**WRITTEN TASK A:**
Decide whether each statement agrees with the Solr post below. Answer yes or no for each and quote the deciding words. (i) The setup runs Solr release 4.4.0 on six nodes. (ii) The d_lng_ind_sto part of the search criteria alone hits about 200000 documents. (iii) The field c_dstr_doc_sto is an indexed long.

We have a 6-Solr-node (release 4.4.0) setup with 12 billion "small" documents loaded across 3 collections. The documents have the following fields
- a_dlng_doc_sto (docvalue long)
- b_dlng_doc_sto (docvalue long)
- c_dstr_doc_sto (docvalue string)
- timestamp_lng_ind_sto (indexed long)
- d_lng_ind_sto (indexed long)
<dynamicField name="*_dstr_doc_sto" type="dstring" indexed="false" stored="true" required="true" docValues="true"/> <dynamicField name="*_lng_ind_sto" type="long" indexed="true" stored="true"/> <dynamicField name="*_dlng_doc_sto" type="dlng" indexed="false" stored="true" required="true" docValues="true"/> ... <fieldType name="dstring" class="solr.StrField" sortMissingLast="true" docValuesFormat="Disk"/> <fieldType name="dlng" class="solr.TrieLongField" precisionStep="0" positionIncrementGap="0" docValuesFormat="Disk"/>
timestamp_lng_ind_sto decides which collection documents go into
We execute queries on the following format:
- q=timestamp_lng_ind_sto:[x TO y] AND d_lng_ind_sto:(a OR b OR ... OR n)
We see very slow response-time when hitting large number of rows, spanning lots of facets, but only ask for "a few" of those facets
Concrete example of query to get some concrete numbers to look at
With x and y plus a, b ... n set to values so that
- The timestamp_lng_ind_sto:[x TO y] part of the search-criteria alone hit about 1.7 billion documents (actually all in one (containing 4.5 billion docs) of the three collections - but that is not important)
- The d_lng_ind_sto:(a OR b OR ... OR n) part of the search-criteria alone hit about 500000 documents
- The combined search-criteria (timestamp_lng_ind_sto AND'ed with d_lng_ind_sto) hit about 200000 documents
The following graph shows responsetime as a function of <asked-for-facets> (in query)

**WRITTEN TASK B:**
Please transcribe, character for character, the lines of the listing below, from the line containing "449x422 pixels." to the line containing "pos(107,366)", inclusive.

**TASK DATA:**
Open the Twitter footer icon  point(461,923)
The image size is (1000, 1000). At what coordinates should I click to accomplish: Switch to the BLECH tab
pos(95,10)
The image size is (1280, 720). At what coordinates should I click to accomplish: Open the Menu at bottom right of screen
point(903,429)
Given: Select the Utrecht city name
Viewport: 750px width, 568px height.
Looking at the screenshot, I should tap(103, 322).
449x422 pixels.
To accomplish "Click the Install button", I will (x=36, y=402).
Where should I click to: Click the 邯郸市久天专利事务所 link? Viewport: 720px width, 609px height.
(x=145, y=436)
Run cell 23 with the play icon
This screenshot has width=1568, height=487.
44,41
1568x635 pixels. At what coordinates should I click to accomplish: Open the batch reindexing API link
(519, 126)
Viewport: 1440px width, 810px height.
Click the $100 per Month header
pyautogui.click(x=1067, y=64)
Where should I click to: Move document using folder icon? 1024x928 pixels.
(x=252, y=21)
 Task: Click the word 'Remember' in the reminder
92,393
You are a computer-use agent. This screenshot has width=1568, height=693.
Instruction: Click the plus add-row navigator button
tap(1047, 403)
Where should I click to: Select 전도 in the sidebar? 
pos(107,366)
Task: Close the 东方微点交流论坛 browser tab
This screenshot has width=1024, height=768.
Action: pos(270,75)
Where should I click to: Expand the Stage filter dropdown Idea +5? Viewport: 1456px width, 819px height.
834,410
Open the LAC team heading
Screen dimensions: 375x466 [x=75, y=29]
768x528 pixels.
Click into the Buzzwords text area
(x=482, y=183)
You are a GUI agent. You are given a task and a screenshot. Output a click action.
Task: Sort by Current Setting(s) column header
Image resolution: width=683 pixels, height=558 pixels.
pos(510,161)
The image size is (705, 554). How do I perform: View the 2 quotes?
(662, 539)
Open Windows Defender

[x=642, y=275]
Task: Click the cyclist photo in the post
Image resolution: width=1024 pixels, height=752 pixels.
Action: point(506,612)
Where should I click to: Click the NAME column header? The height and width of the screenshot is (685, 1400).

**COMPLETE OUTPUT A:**
(i) Yes: "We have a 6-Solr-node (release 4.4.0) setup"
(ii) No: "The d_lng_ind_sto:(a OR b OR ... OR n) part of the search-criteria alone hit about 500000 documents"
(iii) No: "c_dstr_doc_sto (docvalue string)"

**COMPLETE OUTPUT B:**
449x422 pixels.
To accomplish "Click the Install button", I will (x=36, y=402).
Where should I click to: Click the 邯郸市久天专利事务所 link? Viewport: 720px width, 609px height.
(x=145, y=436)
Run cell 23 with the play icon
This screenshot has width=1568, height=487.
44,41
1568x635 pixels. At what coordinates should I click to accomplish: Open the batch reindexing API link
(519, 126)
Viewport: 1440px width, 810px height.
Click the $100 per Month header
pyautogui.click(x=1067, y=64)
Where should I click to: Move document using folder icon? 1024x928 pixels.
(x=252, y=21)
 Task: Click the word 'Remember' in the reminder
92,393
You are a computer-use agent. This screenshot has width=1568, height=693.
Instruction: Click the plus add-row navigator button
tap(1047, 403)
Where should I click to: Select 전도 in the sidebar? 
pos(107,366)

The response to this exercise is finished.